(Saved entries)
____

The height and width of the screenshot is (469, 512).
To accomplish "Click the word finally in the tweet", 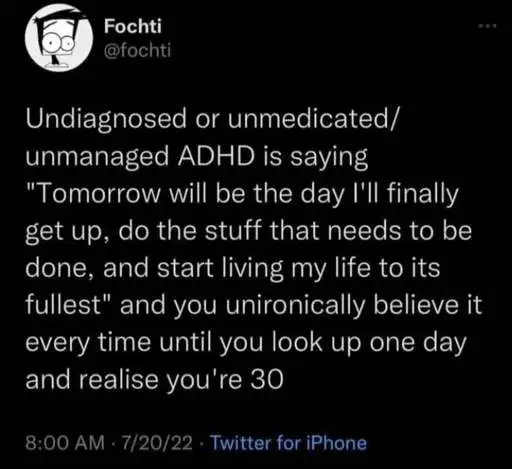I will (x=423, y=195).
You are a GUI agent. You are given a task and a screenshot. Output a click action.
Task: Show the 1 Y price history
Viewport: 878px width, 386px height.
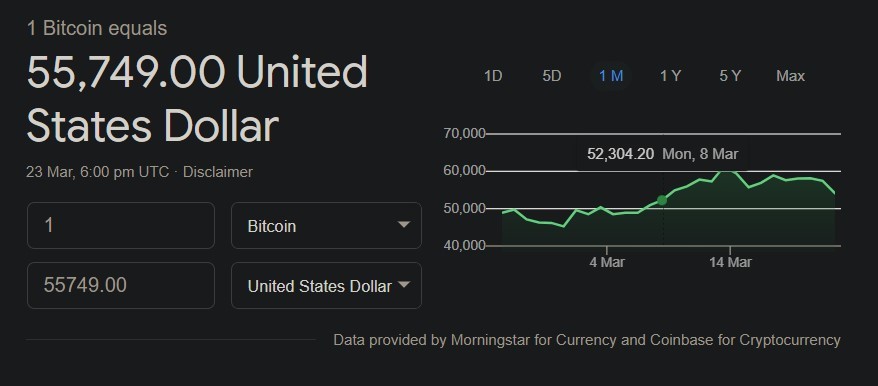tap(670, 76)
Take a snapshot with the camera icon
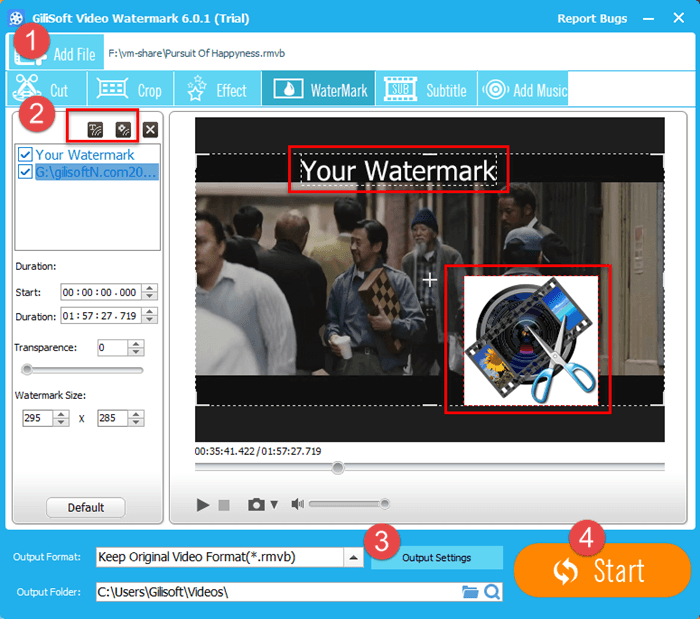 click(x=256, y=505)
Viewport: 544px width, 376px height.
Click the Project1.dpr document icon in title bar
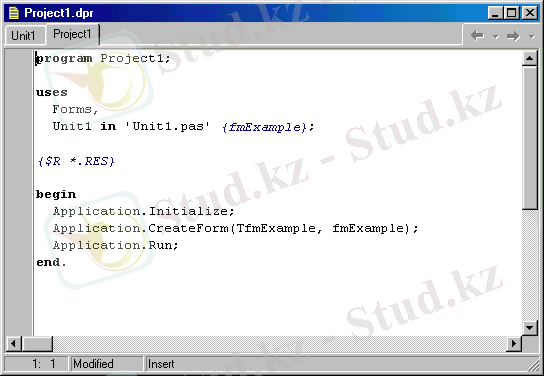tap(14, 13)
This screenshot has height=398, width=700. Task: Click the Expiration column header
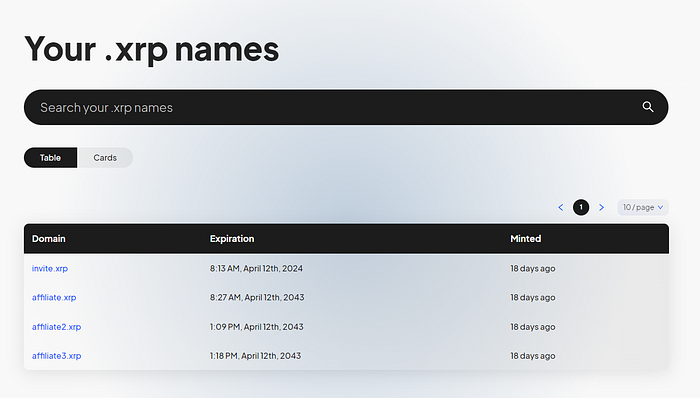pyautogui.click(x=232, y=238)
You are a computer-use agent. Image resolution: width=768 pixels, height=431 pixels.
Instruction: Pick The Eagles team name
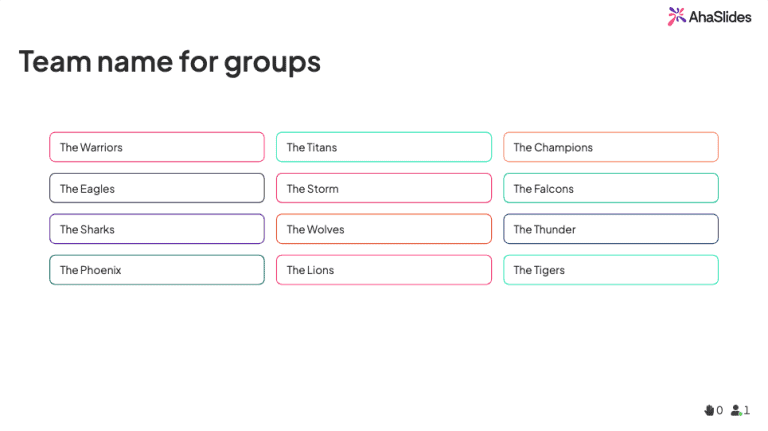tap(157, 188)
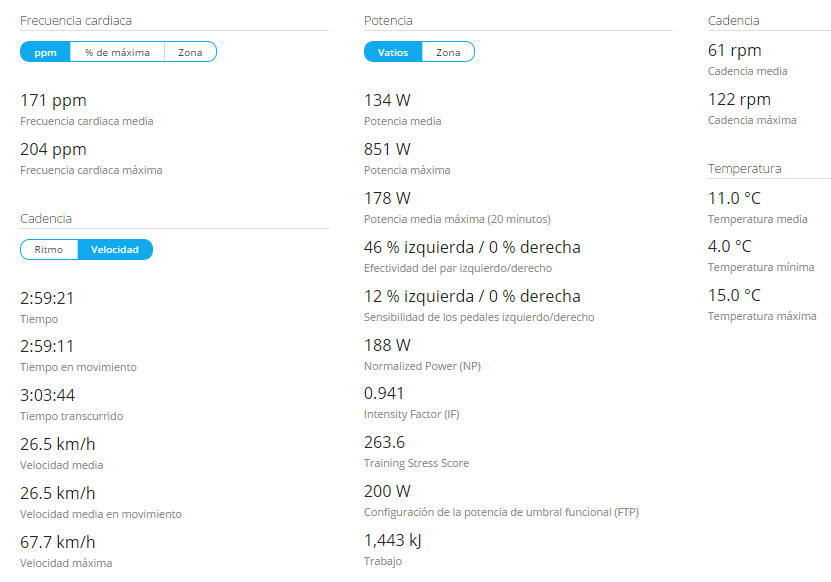Select the ppm heart rate option
Viewport: 831px width, 582px height.
coord(45,52)
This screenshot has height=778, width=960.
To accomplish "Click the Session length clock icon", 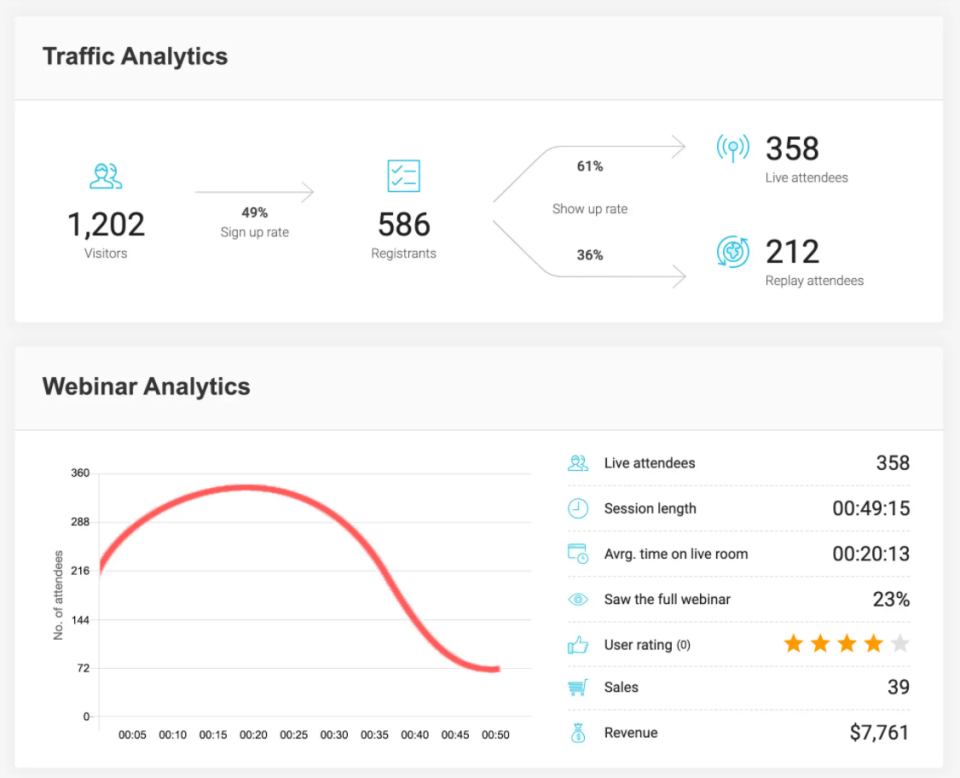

____

__TASK INSTRUCTIONS__
The lines to reproduce run from the one above containing "This screenshot has height=398, width=700." through the one containing "You are a computer-use". Copy them exactly and leave out all pictures.

__WRITTEN RESPONSE__
This screenshot has height=398, width=700. Task: Click the Expiration column header
pyautogui.click(x=232, y=238)
You are a computer-use agent. Image resolution: width=768 pixels, height=431 pixels.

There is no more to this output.